Depending on which kind of manure I’m adding, I try to add at least 20-40 lbs to each bed.

  1. Compost and Compost Tea – I have both options on hand.
  • We have rotating outdoor compost piles that I let rest for a year before adding to my garden soil. I probably add about 20 lbs per raised bed each year.
  • We also have a 120 gallon worm composter. Compost tea from this can be added to the garden throughout the year. My preference is to water it down and add in a little at a time during watering sessions, usually every two weeks or once a month, as needed.
  1. Local Soil – and finally, I fill in the rest with our local, sandy loam soil. It’s important to mix everything up really well, so I tend to add it in via layers and use a good garden rake to mix it up as I go.

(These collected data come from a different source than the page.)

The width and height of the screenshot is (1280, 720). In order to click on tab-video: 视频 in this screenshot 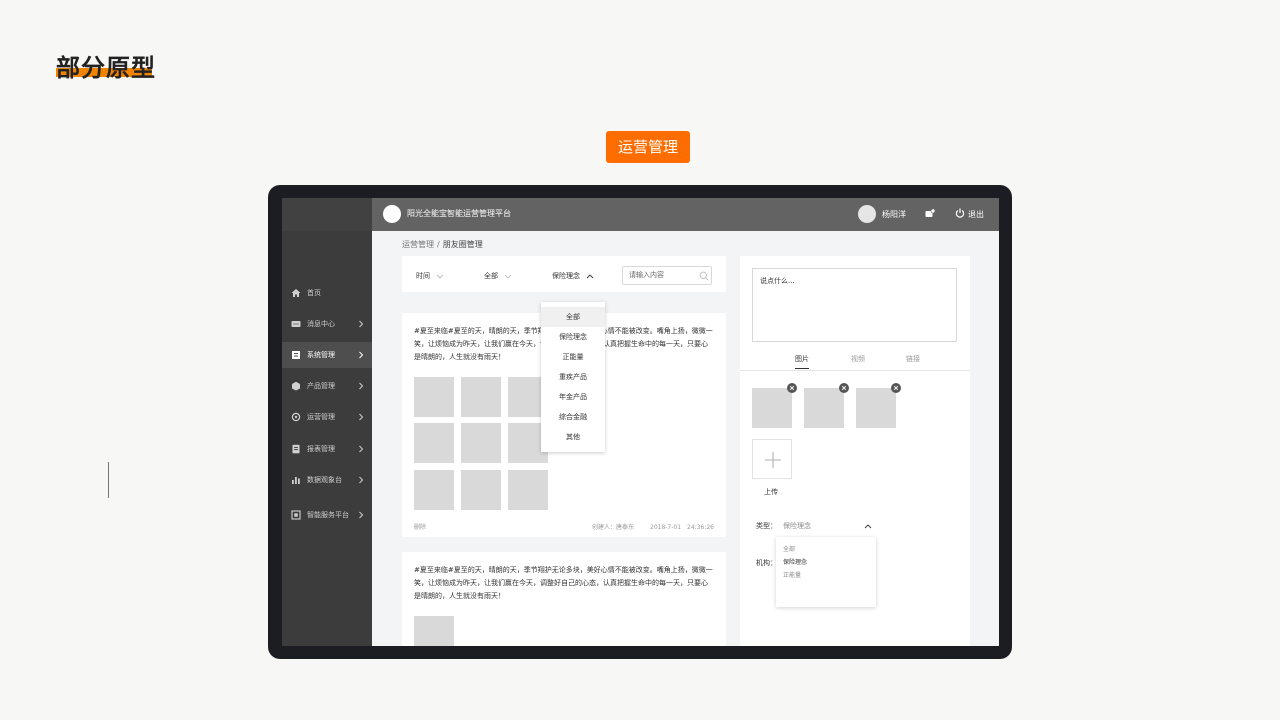, I will do `click(858, 359)`.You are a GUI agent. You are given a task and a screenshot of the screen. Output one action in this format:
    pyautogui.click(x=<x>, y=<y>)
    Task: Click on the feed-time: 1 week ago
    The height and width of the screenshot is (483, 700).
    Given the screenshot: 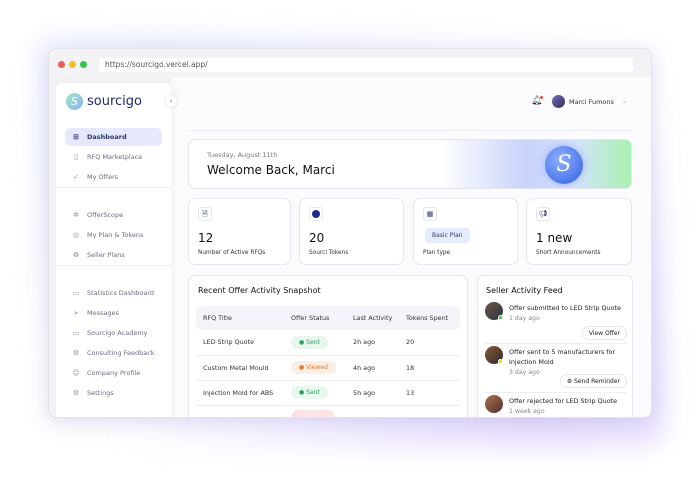 What is the action you would take?
    pyautogui.click(x=527, y=412)
    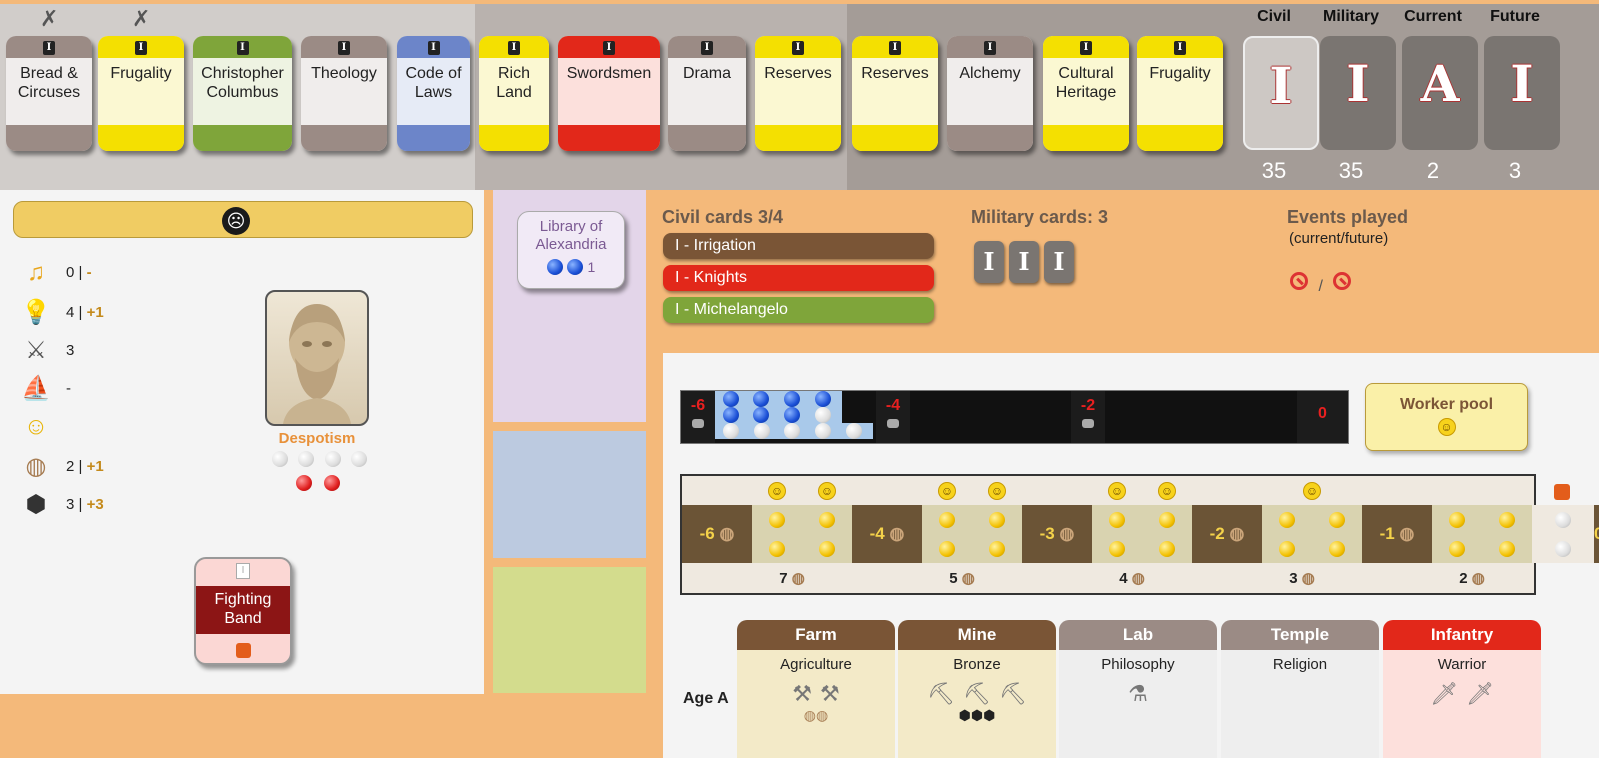 The height and width of the screenshot is (758, 1599). Describe the element at coordinates (1047, 534) in the screenshot. I see `penalty-value: -3` at that location.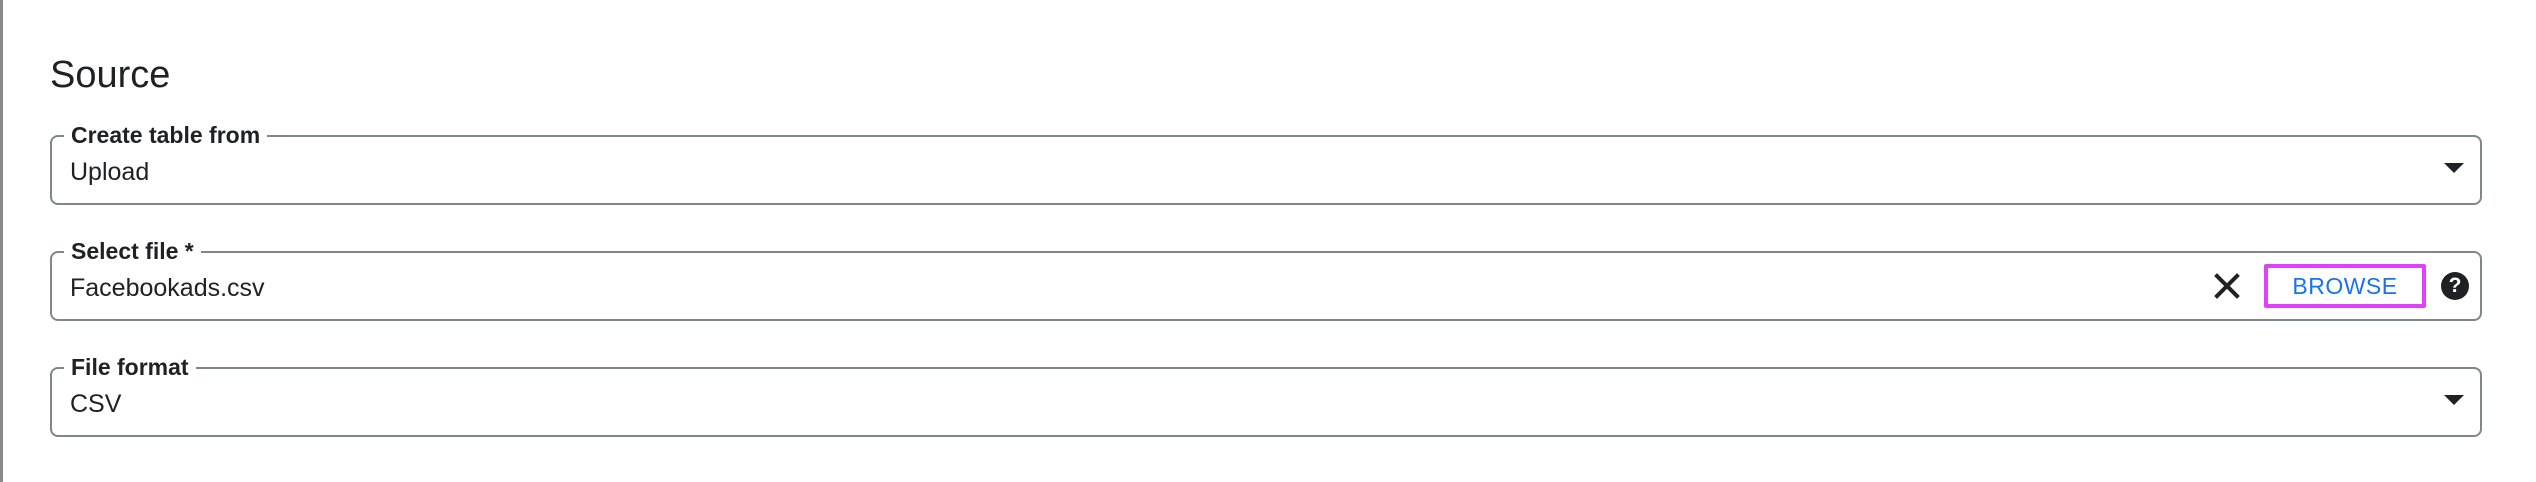  Describe the element at coordinates (2227, 286) in the screenshot. I see `close-icon` at that location.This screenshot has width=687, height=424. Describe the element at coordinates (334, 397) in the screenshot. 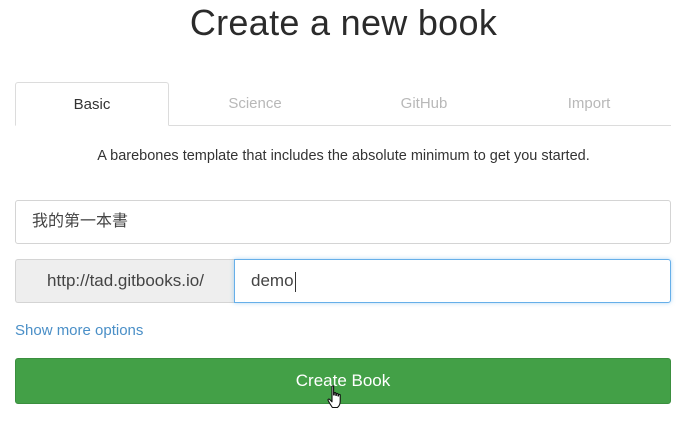

I see `hand-pointer-icon` at that location.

Please keep in mind that if your local soil is different, or of a lower quality, you may need to add in more of the items above or even buy soil to blend into your mix. The most important thing to keep in mind is that your soil must contain a healthy mix of elements and provide your plants with the nutrients, drainage, and consistency they need to grow and produce.

I also recommend touching up your soil every year to ensure it maintains strong nutrient content. This means manure, compost and compost tea should be added each year. This might require that you pull some of the soil out each year to make room, but if you continue to expand like I’m doing, and build more beds each year, this soil can just be moved over to a new bed.

Organic gardening really isn’t that hard once you understand what your soil and your plants need. You don’t have to buy chemical fertilizers to grow healthy and happy vegetables and herbs, and you’ll find that organic food has more flavor. I hope you find this helpful! Happy gardening!